U.S. crude stockpiles dropped last week by 4.73 million barrels to 367.6 million barrels, the lowest level since September, amid an increase in refinery operations, the Energy Information Administration reported on Dec. 27. A median decline of 2.65 million barrels was forecast by analysts in a Bloomberg News survey. Distillate supplies, including diesel and heating fuel, fell by 1.85 million barrels to 114.1 million.
Refineries operated at an average 92.7 percent of capacity, the highest rate since July 12. Consumption of distillates climbed 2 percent to 4.17 million barrels a day.
“We saw some strength on West Texas based on the better-than-expected figures” from the EIA, Ric Spooner, a chief analyst at CMC Markets in Sydney, said by phone today. “There’s potential for the market to rally further if it gets more good news. The U.S. may see further improvement in economic statistics in the next few weeks.”

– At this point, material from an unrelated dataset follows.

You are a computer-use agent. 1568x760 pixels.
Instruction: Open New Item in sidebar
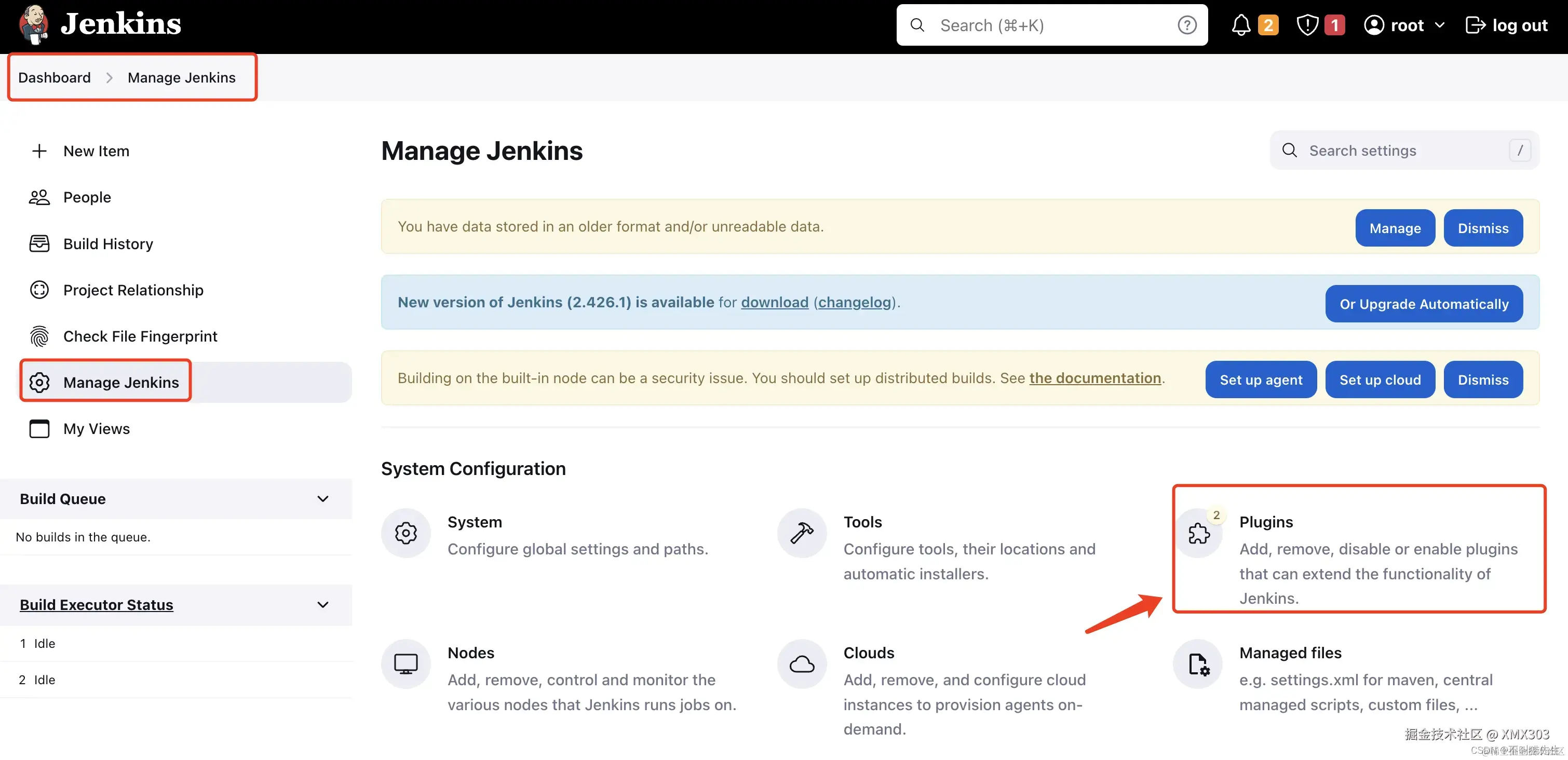pos(96,151)
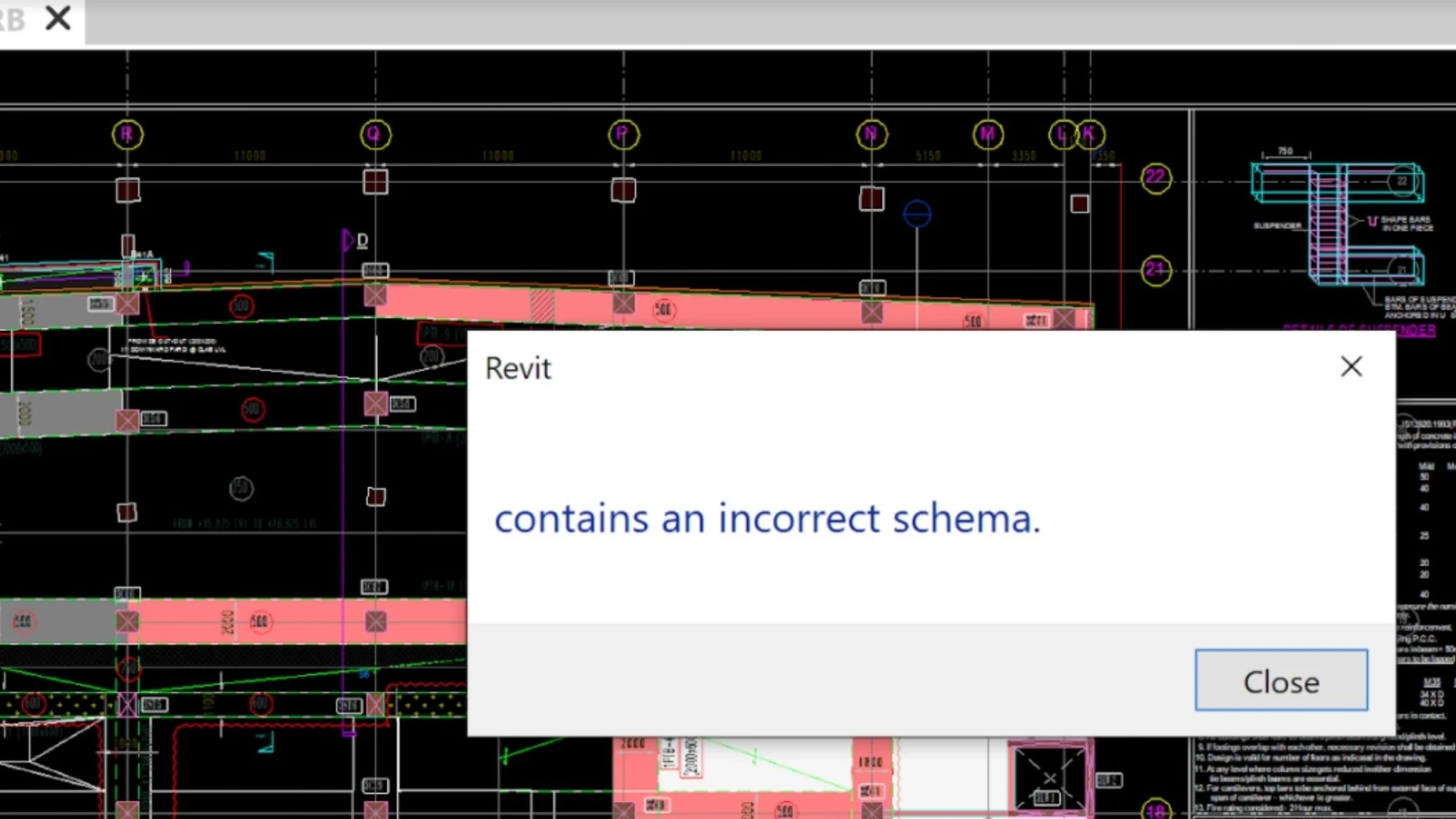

The EIA will next report weekly data on inventories and demand levels on Jan. 3, two days later than normal because of the New Year holiday.
Brent will drop for a second year in 2014 as U.S. oil production expands and supply threats ease in the Middle East and North Africa, a separate Bloomberg survey showed. Futures will decline to $105, down from $108.70 in 2013, according to the median estimate of the seven analysts who most accurately predicted this year’s level. Prices averaged $111.68 in 2012.